Along with the DLR mission, approximately 188 Army positions will transfer and the majority of these will be encumbered positions where employees will "transfer in place."
With the recent stand-up of and transfer of employees to the ACC, most personnel affected by the DLR move will be ACC employees at the time of the transfer, explained Duncan.
According to DLA, the primary job series affected will be 1102 and 1105 and includes buyers, price analysts, administrators, attorneys, small business advisors and competition advocates.
"The intent is that the transfer is virtually seamless to employees. One day they'll be Army employees and the next DLA. They'll sit where they sit now, using the same equipment, doing the same job," said Duncan. "Over time DLA will phase in standardizations."
"The expectation of the Army is that personnel being transferred will be taken care of and provided the skills and knowledge necessary to be successful and supports the Soldier," said Lewis.
<i><b>The way ahead</i></b>
According to Duncan, DLA provisional detachments were recently established and co-located with existing acquisition centers at AMCOM LCMC and TACOM LCMC (Warren). Those employees transferring to DLA have been identified, physically grouped together and are already functioning as a team, although still under the control of Army.
"Standing up these provisional detachments and co-locating them with the acquisition centers allows us to see the process in real-time and work out any bugs. Our goal is a smooth transition to DLA," said Duncan.
According to Lewis, the next step is to transfer the provisional detachments to DLA in February 2009.

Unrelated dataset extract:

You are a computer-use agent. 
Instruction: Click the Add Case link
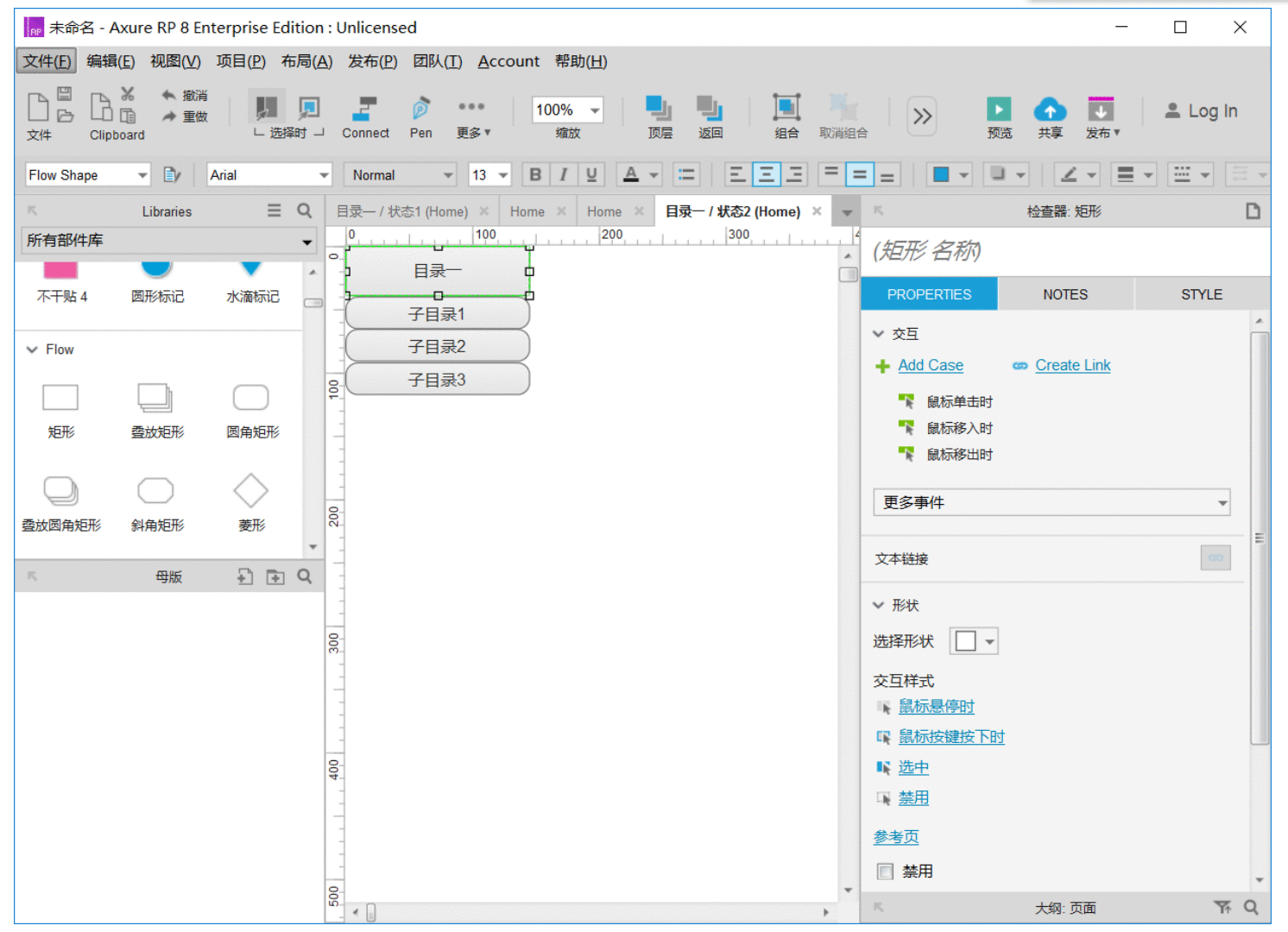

"This new way of doing business will be a joint partnership. The Army will still maintain oversight and ensure the Soldier's needs are met," said Lewis.
With AMCOM and TACOM (Warren) poised for transfer, CECOM LCMC and TACOM (RI) are next on the agenda.
"CECOM LCMC also buys DLRs but because of their other BRAC move from Fort Monmouth to APG they won't transfer functions until their new facility is complete and they can accommodate employees at APG in 2011," said Ballen.
Duncan explained that TACOM LCMC (RI) is in a similar situation; they will not establish a provisional detachment but rather combine with the TACOM LCMC (Warren) detachment once their move is complete in late fiscal year 2010 or 2011.
"Right now we are working with DLA on some strategic sourcing initiatives to provide them with visibility on what our requirements are so that DLA can begin exploring opportunities to consolidate and set up strategic, long-term contracts," said Duncan.
"Through all the planning and execution we all have one common goal - ensure this change is seamless to the warfighter by providing a quality item and service at the best possible price," said Lewis.